WHAT THE TASK ASKS
Each line must appear in the answer exactly as it does in the data.

DATA EXTRACT
-=-=-=-=-
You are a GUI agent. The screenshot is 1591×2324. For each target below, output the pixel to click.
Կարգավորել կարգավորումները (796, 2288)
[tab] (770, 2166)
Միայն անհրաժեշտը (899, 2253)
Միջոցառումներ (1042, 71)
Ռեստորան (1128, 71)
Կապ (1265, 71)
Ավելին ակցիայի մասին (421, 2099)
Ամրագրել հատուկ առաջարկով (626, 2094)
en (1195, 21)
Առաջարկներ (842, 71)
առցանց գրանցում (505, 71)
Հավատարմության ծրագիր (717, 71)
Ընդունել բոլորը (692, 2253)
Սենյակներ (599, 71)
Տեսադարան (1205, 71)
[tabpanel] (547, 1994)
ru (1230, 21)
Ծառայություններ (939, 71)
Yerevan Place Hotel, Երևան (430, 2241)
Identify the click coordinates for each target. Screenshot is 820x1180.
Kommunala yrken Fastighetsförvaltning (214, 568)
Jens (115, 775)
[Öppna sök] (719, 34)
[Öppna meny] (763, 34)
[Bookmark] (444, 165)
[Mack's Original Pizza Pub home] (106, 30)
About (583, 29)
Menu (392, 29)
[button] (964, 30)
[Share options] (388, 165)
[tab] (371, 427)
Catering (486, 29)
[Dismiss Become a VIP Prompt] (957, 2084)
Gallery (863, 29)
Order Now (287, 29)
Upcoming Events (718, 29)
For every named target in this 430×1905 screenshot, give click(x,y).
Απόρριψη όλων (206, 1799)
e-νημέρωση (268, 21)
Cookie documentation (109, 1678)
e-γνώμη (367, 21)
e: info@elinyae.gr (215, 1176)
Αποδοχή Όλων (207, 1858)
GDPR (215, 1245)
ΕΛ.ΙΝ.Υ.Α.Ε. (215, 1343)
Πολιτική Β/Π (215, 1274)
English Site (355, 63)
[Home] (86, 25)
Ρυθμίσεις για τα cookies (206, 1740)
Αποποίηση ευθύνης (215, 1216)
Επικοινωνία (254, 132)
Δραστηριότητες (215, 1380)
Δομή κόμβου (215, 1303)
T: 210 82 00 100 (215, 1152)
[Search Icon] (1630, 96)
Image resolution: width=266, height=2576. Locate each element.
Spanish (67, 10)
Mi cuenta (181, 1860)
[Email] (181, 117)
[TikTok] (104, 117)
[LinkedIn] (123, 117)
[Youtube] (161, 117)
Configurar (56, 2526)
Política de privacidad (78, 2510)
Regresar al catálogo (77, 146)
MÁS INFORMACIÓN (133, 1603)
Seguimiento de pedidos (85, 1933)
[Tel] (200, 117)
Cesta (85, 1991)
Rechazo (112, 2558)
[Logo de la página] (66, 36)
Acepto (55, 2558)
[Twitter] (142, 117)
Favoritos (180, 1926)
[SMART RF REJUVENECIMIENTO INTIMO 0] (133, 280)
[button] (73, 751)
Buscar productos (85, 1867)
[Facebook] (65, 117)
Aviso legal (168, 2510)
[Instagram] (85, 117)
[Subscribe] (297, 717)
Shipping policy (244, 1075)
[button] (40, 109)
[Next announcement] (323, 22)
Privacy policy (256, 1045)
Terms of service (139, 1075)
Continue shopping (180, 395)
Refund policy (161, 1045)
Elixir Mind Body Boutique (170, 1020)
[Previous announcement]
-=-=-=-=-
EXERCISE RESULT
You are a GUI agent. The screenshot is 1591×2324. For each target below, output the pixel to click.
Կարգավորել կարգավորումները (796, 2288)
[tab] (770, 2166)
Միայն անհրաժեշտը (899, 2253)
Միջոցառումներ (1042, 71)
Ռեստորան (1128, 71)
Կապ (1265, 71)
Ավելին ակցիայի մասին (421, 2099)
Ամրագրել հատուկ առաջարկով (626, 2094)
en (1195, 21)
Առաջարկներ (842, 71)
առցանց գրանցում (505, 71)
Հավատարմության ծրագիր (717, 71)
Ընդունել բոլորը (692, 2253)
Սենյակներ (599, 71)
Տեսադարան (1205, 71)
[tabpanel] (547, 1994)
ru (1230, 21)
Ծառայություններ (939, 71)
Yerevan Place Hotel, Երևան (430, 2241)
Identify the click coordinates for each target. Screenshot is 820x1180.
Kommunala yrken Fastighetsförvaltning (214, 568)
Jens (115, 775)
[Öppna sök] (719, 34)
[Öppna meny] (763, 34)
[Bookmark] (444, 165)
[Mack's Original Pizza Pub home] (106, 30)
About (583, 29)
Menu (392, 29)
[button] (964, 30)
[Share options] (388, 165)
[tab] (371, 427)
Catering (486, 29)
[Dismiss Become a VIP Prompt] (957, 2084)
Gallery (863, 29)
Order Now (287, 29)
Upcoming Events (718, 29)
For every named target in this 430×1905 screenshot, give click(x,y).
Απόρριψη όλων (206, 1799)
e-νημέρωση (268, 21)
Cookie documentation (109, 1678)
e-γνώμη (367, 21)
e: info@elinyae.gr (215, 1176)
Αποδοχή Όλων (207, 1858)
GDPR (215, 1245)
ΕΛ.ΙΝ.Υ.Α.Ε. (215, 1343)
Πολιτική Β/Π (215, 1274)
English Site (355, 63)
[Home] (86, 25)
Ρυθμίσεις για τα cookies (206, 1740)
Αποποίηση ευθύνης (215, 1216)
Επικοινωνία (254, 132)
Δραστηριότητες (215, 1380)
Δομή κόμβου (215, 1303)
T: 210 82 00 100 (215, 1152)
[Search Icon] (1630, 96)
Image resolution: width=266, height=2576. Locate each element.
Spanish (67, 10)
Mi cuenta (181, 1860)
[Email] (181, 117)
[TikTok] (104, 117)
[LinkedIn] (123, 117)
[Youtube] (161, 117)
Configurar (56, 2526)
Política de privacidad (78, 2510)
Regresar al catálogo (77, 146)
MÁS INFORMACIÓN (133, 1603)
Seguimiento de pedidos (85, 1933)
[Tel] (200, 117)
Cesta (85, 1991)
Rechazo (112, 2558)
[Logo de la página] (66, 36)
Acepto (55, 2558)
[Twitter] (142, 117)
Favoritos (180, 1926)
[SMART RF REJUVENECIMIENTO INTIMO 0] (133, 280)
[button] (73, 751)
Buscar productos (85, 1867)
[Facebook] (65, 117)
Aviso legal (168, 2510)
[Instagram] (85, 117)
[Subscribe] (297, 717)
Shipping policy (244, 1075)
[button] (40, 109)
[Next announcement] (323, 22)
Privacy policy (256, 1045)
Terms of service (139, 1075)
Continue shopping (180, 395)
Refund policy (161, 1045)
Elixir Mind Body Boutique (170, 1020)
[Previous announcement]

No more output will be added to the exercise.